** Opening Task input block **

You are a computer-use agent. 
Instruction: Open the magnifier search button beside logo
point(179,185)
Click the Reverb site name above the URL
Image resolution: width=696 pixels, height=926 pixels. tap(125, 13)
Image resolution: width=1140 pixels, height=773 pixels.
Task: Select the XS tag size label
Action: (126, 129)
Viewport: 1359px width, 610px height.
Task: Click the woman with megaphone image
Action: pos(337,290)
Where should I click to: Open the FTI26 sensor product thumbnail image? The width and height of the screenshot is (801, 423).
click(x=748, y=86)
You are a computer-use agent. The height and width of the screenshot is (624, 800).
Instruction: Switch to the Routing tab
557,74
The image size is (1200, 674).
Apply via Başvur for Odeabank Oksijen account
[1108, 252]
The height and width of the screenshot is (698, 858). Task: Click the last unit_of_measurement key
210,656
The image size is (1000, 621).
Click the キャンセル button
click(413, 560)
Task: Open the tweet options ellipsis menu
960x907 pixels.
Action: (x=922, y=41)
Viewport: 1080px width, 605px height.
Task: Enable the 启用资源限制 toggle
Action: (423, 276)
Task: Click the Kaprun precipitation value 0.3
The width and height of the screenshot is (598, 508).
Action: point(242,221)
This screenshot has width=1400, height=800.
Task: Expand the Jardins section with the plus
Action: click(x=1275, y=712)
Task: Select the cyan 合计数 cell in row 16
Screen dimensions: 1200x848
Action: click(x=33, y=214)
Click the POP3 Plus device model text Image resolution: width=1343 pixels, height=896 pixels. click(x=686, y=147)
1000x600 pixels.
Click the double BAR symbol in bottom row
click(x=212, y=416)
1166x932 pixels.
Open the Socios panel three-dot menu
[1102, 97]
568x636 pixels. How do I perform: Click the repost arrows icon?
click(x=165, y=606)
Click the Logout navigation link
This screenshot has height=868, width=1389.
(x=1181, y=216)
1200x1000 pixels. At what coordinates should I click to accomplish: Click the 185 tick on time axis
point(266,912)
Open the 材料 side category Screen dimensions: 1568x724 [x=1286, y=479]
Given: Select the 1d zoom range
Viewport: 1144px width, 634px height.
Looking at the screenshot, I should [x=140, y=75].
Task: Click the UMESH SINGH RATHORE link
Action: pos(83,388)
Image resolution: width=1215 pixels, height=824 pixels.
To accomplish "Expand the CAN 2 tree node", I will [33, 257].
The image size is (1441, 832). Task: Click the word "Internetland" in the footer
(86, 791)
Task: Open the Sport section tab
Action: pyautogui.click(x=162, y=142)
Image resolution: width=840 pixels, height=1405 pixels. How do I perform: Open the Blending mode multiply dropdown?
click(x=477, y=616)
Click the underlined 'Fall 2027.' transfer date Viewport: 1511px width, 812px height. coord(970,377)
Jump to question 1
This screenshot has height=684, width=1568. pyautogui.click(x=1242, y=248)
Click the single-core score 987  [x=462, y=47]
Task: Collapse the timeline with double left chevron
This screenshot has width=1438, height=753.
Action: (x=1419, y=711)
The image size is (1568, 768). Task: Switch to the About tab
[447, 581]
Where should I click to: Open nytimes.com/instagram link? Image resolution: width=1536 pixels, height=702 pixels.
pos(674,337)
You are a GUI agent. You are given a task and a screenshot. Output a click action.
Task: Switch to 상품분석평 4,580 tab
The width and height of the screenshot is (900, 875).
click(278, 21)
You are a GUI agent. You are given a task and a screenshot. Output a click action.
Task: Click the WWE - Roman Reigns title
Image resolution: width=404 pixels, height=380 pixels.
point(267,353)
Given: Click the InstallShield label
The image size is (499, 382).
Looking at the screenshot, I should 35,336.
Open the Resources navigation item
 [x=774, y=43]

** Closing Task input block **

#### Task to carry out
For each line in the entries that holds "agent", return that line.

#### Problem solution
You are a computer-use agent. 
You are a computer-use agent. The height and width of the screenshot is (624, 800).
You are a GUI agent. You are given a task and a screenshot. Output a click action.
You are a GUI agent. You are given a task and a screenshot. Output a click action.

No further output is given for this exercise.